En una sociedad donde los millonarios eran casi un lugar común, donde un almuerzo en Copa-del-Árbol podía costar mil marcos y estar al alcance de millones, el árbitro definitivo de la posición y el privilegio era el poder, una moneda que jamás perdía vigencia.

La reunión de aquella noche se celebraba en la terraza superior, una ancha y curva plataforma de raraleña (pues la madera Muir no se puede pisar) con vistas a un cielo color limón, una infinitud de copas de árboles más bajos que se extendían hasta el horizonte, y la tenue luz naranja de los hogares y casas de culto de los templarios que brillaban a través de lejanas murallas —verdes, pardas y amarillas— de follaje susurrante. Había sesenta personas; reconocí al senador Kolchev, cuyo pelo blanco relucía bajo los faroles japoneses, y al asesor Albedo, al general Morpurgo, al almirante Singh, al presidente temporal Denzel-Hiat-Amin, al portavoz Gibbons de la Entidad Suma, a varios senadores de mundos de la Red tan poderosos como Sol Draconi Septem, Deneb Drei, Nordholm, Fuji, ambos Renacimientos, Metaxas, Alianza-Maui, Hebrón, Nueva Tierra e Ixión, así como un grupo de políticos menores. Spenser Reynolds, practicante del action art, estaba allí, resplandeciente en su túnica ceremonial de terciopelo marrón, pero no vi a otros artistas. Descubrí a Tyrena Wingreen-Feif en la atestada plataforma; la editora transformada en filántropa aún sobresalía en una multitud, con su túnica confeccionada con miles de pétalos de cuero tenues como seda y su escultórica onda de pelo negro azulado, aunque la túnica era un Tedekai genuino, el maquillaje era llamativo pero no interactivo y el aspecto resultaba mucho más discreto que el de cinco o seis décadas antes. Me acerqué a ella mientras los huéspedes circulaban por la penúltima plataforma, atacando los bares y aguardando la cena.

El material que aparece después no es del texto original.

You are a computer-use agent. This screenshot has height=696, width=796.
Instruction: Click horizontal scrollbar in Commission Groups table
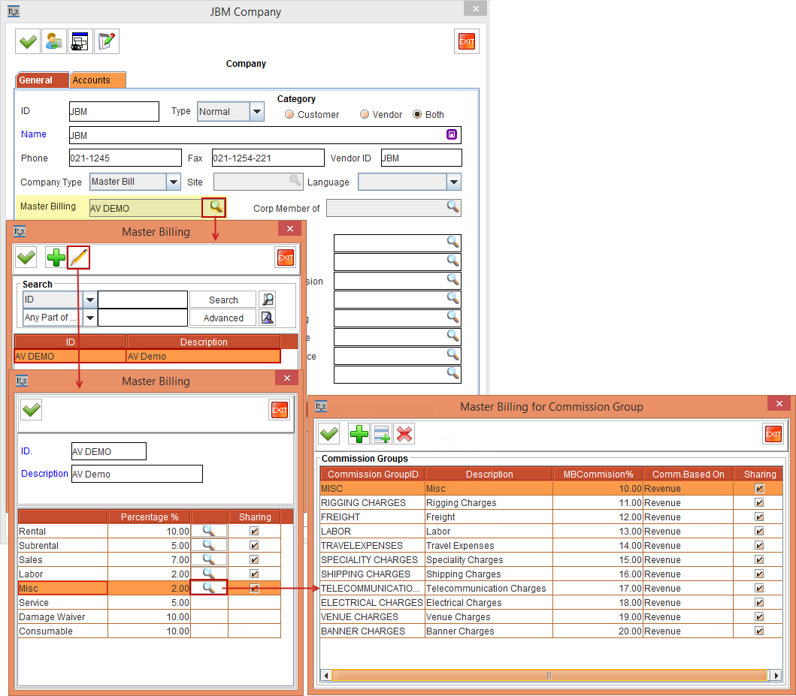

—Querido Joseph —exclamó Wingreen-Feif—, ¿cómo te han invitado a esta lúgubre velada?

Sonreí y le ofrecí una copa de champán. La emperatriz viuda de la moda literaria me conocía sólo por su visita de una semana al festival de artes de Esperance, el año anterior, y por amistad con tipos prestigiosos como Salmud Brevy III, Millon de Havre y Rithmet Corber. Tyrena era un dinosaurio que se negaba a la extinción. Se había sometido a tantos tratamientos Poulsen que las muñecas, las palmas y el cuello habrían emitido un fulgor azul de no ser por el maquillaje, y pasaba décadas en cruceros interestelares cortos o tomaba siestas criogénicas increíblemente caras en gimnasios demasiado exclusivos para tener nombre, el resultado era que Tyrena Wingreen-Feif había dominado la escena social con puño de hierro durante más de tres siglos y no parecía dispuesta a abandonarla. Con cada siesta de veinte años, su fortuna se expandía y su leyenda crecía.

—¿Aún vives en ese lúgubre planeta que visité el año pasado? —preguntó.

—Esperance —acoté, consciente de que ella sabía muy bien dónde residía cada artista importante de aquel mundo sin importancia—. No, de momento me he mudado a TC2.

Wingreen-Feif hizo una mueca. Advertí que un grupo de curiosos nos observaba, preguntándose quién era el atrevido joven que se había desplazado hacia la órbita de aquella mujer.

—Qué espanto para ti —se lamentó Tyrena—. Tener que vivir en un mundo de empresarios y burócratas del gobierno. ¡Ojalá te dejen pronto en libertad!

Alcé la copa para brindar.

—Quería preguntarte… ¿tú no editaste la obra de Martin Silenus?

La emperatriz viuda bajó la copa y me dirigió una mirada glacial. Por un instante imaginé a Meina Gladstone y aquella mujer trabadas en una lucha de voluntades. Tirité y aguardé la respuesta.

—Querido niño —dijo ella—, eso es agua pasada. ¿Por qué ocupar tu joven cabecita con trivialidades prehistóricas?

—Me interesa Silenus. Su poesía. Deseaba saber si aún estabas en contacto con él.

—Ay, Joseph, Joseph, Joseph —sermoneó Wingreen Feif—, nadie ha tenido noticias del pobre Martin desde hace décadas. ¡Vaya, el pobre hombre ahora sería una antigualla!

Preferí no recordarle que el poeta era mucho más joven que ella cuando Tyrena trabajaba con Silenus.

—Me extraña que lo menciones —continuó—. Mi vieja empresa, Transline, comentó recientemente que pensaba publicar parte de la obra de Martin. No sé si se han puesto en contacto con sus herederos.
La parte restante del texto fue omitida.